Victoria 

A lo lejos, el manto de la noche ha dejado un retazo extendido sobre el horizonte. Cruzamos el Chajá con su laguna y sus pobladas sombras. Ramilletes de pájaros ascienden desde la orilla de la ruta hacia los cultivos espigados. El gran rey se dirige como una pelota en llamas hacía el arco que forman los cirros.
Ascendemos y descendemos en una sinuosidad que bien pudiera ser el vuelo de un pájaro.
A veces, la belleza es una lengua extranjera cuyos gestos son inaprensibles.
Las palabras se posan en las ramas.
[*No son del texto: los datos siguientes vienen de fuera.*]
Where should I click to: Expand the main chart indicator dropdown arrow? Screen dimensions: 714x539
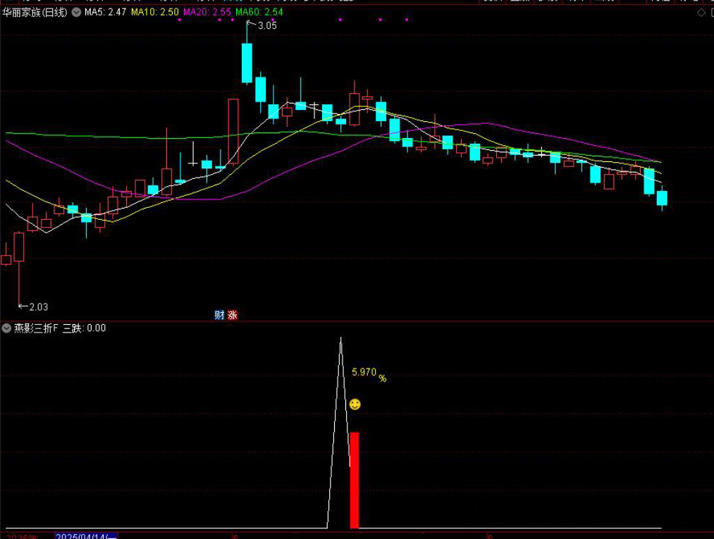76,13
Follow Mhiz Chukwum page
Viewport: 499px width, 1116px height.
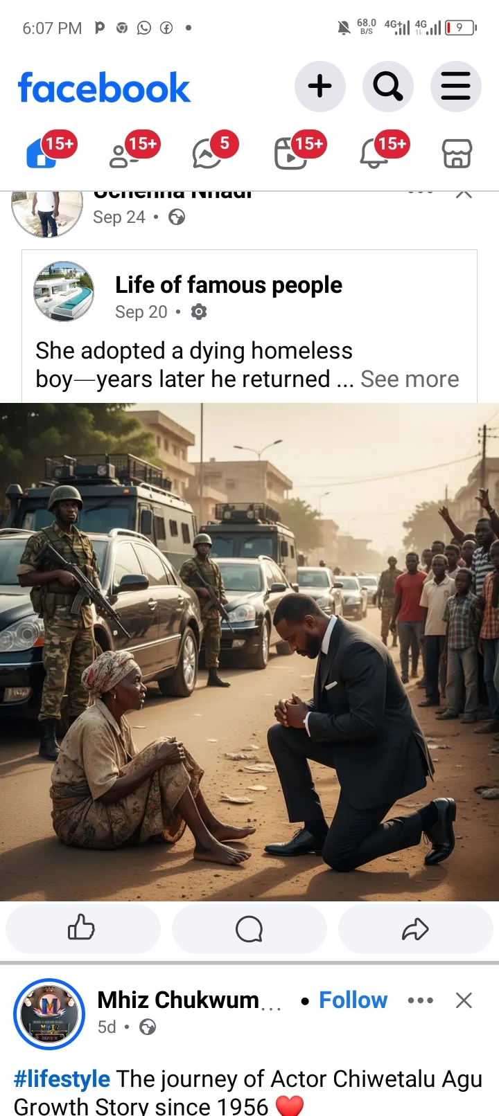tap(353, 1000)
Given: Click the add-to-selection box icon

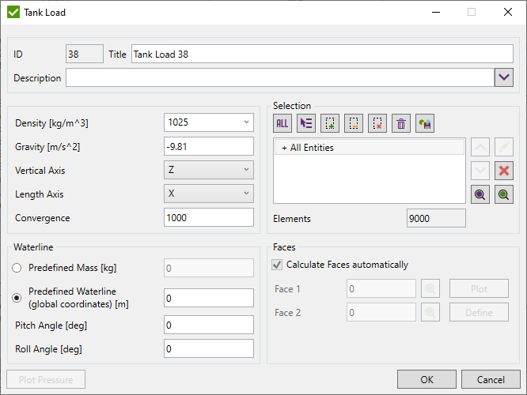Looking at the screenshot, I should (x=330, y=123).
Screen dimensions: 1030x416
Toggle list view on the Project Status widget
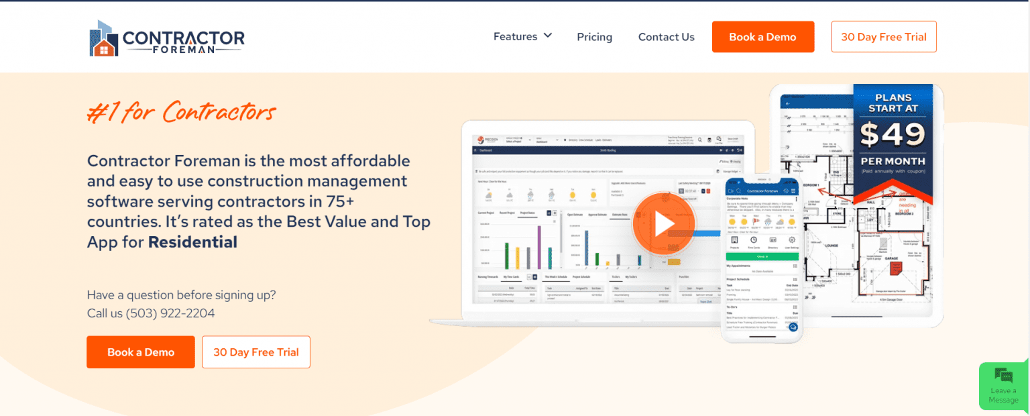coord(555,213)
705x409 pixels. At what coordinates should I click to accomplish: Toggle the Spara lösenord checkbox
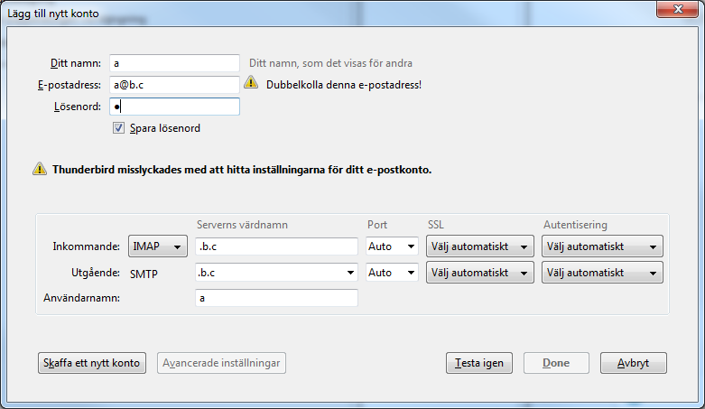click(x=118, y=128)
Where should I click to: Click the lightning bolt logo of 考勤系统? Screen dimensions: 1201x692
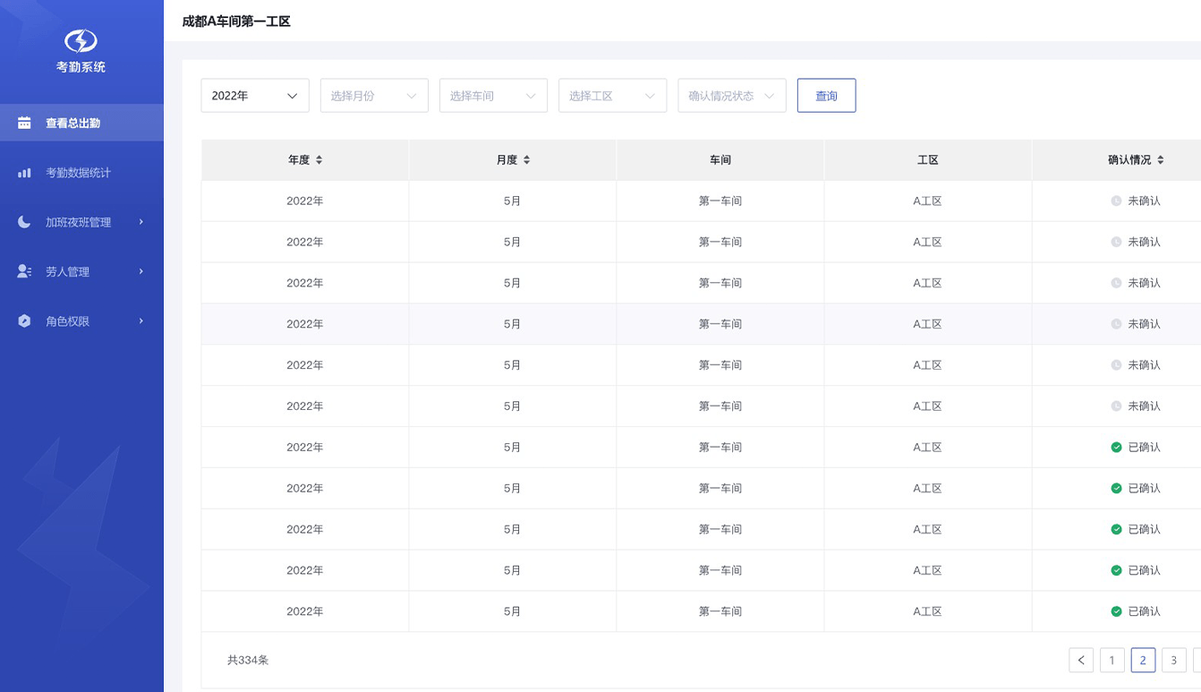click(x=81, y=41)
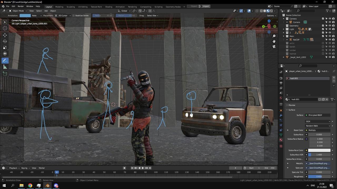
Task: Open the Render menu
Action: [x=21, y=6]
Un gran riacho cruza por el noroeste la ciudad de Victoria, empotrada en una loma con sus calles angostas y bocacalles cerradas. Su historia está grabada en el rostro de sus edificios antiguos y en los mohines de su río. En su puerto arrinconado en un extremo del muelle, abundan las pequeñas embarcaciones. Río adentro, los barcos pesqueros arrían con su palo mayor, las nubes.
Veo una placa de bronce en la fachada de un edificio antiguo, junto a otros apellidos resalta uno: Anadon y, encuentro los versos de Ligia, leídos alguna vez en la intimidad de “Juguetes como niños”. Más allá encontraré a Muñoz, Carriego, Mastronardi, Ortiz. Y muchas otros más, regresaré a estos lugares, entre sus páginas.
Escribir es encontrarse.
La calle sube hasta el mirador de la Virgen de Fátima y allí como si explotara se abre hacia todos los costados, el país de los árboles. Nuestros ojos echan a volar. El río se ensancha frente a las escalinatas de la costanera y como una víbora se pierde entre el follaje agreste.
Más allá, lo estrangula la mano del hombre. Después vendrá la Abadía del niño Dios, el Monte de los Ombúes, el Cerro de la Matanza.
Algunos sacan fotos, yo me llevo palabras nuevas encontradas entre las hojas de las bandurrias y los cuesillos, cantos de bigua, urataú y las traslado en medio de la noche.
Escribir es transportar.
Ramas de sombras se rinden a los rayos del alba que iluminan como fósforos la ciudad de las cinco colinas.